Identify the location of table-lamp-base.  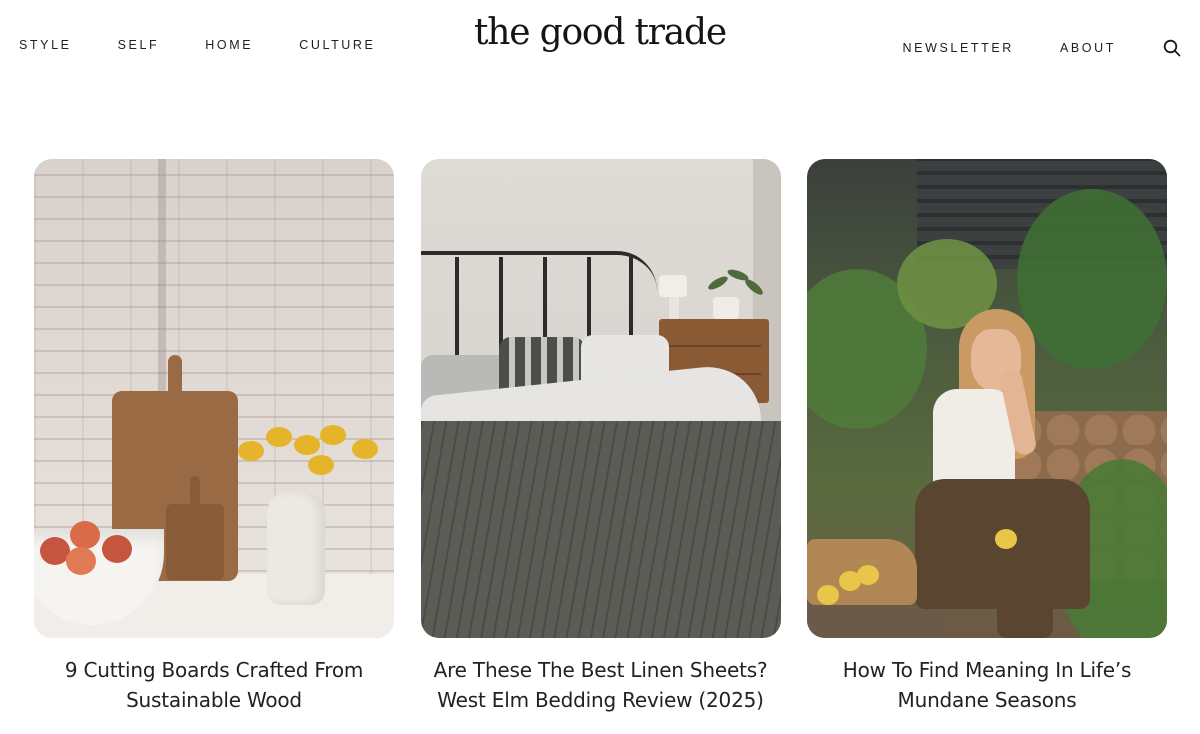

==

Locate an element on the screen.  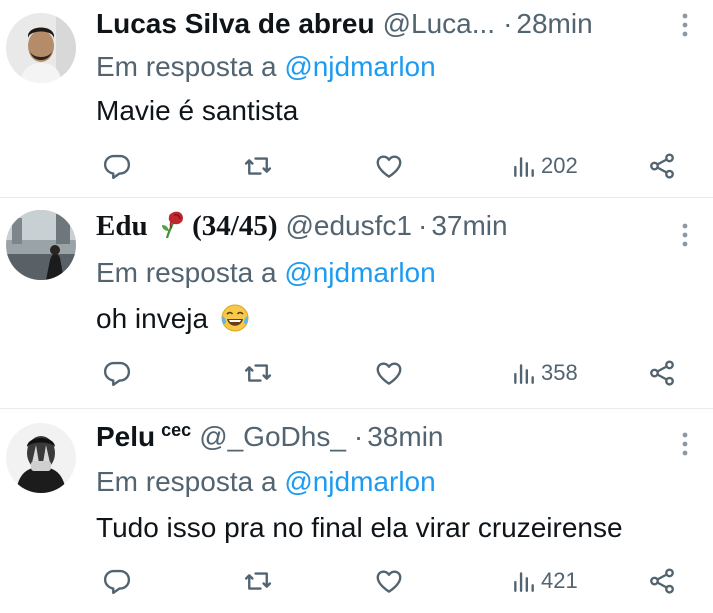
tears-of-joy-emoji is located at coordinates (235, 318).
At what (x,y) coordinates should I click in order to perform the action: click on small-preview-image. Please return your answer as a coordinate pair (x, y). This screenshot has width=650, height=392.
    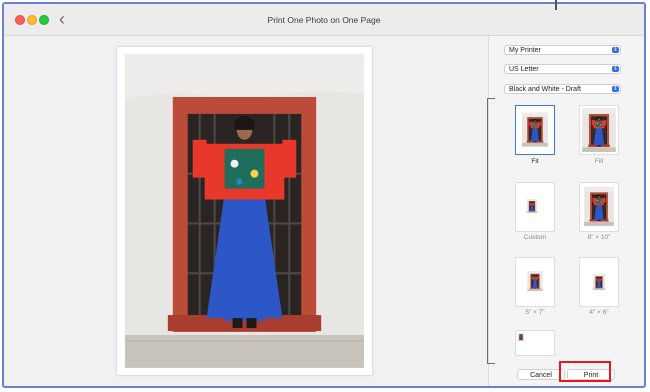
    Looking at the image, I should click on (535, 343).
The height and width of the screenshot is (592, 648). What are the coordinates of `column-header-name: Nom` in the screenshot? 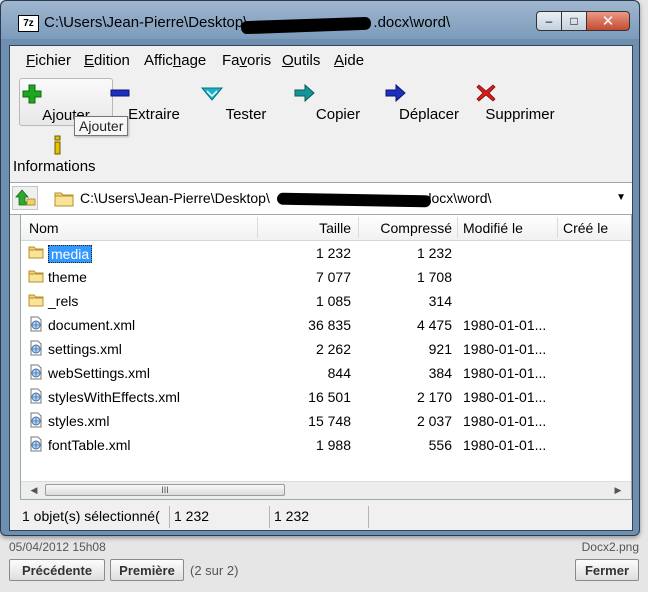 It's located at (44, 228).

==

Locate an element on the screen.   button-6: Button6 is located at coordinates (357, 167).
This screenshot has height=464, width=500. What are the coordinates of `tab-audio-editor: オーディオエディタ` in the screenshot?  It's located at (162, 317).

• Brief
Reproduce word for word the listing lines above, starting at the line that contains "coordinates (357, 167)." and ending at the line that contains "This screenshot has height=464, width=500.", including both of those lines.

• Solution for this exercise
Locate an element on the screen.   button-6: Button6 is located at coordinates (357, 167).
This screenshot has height=464, width=500. What are the coordinates of `tab-audio-editor: オーディオエディタ` in the screenshot?  It's located at (162, 317).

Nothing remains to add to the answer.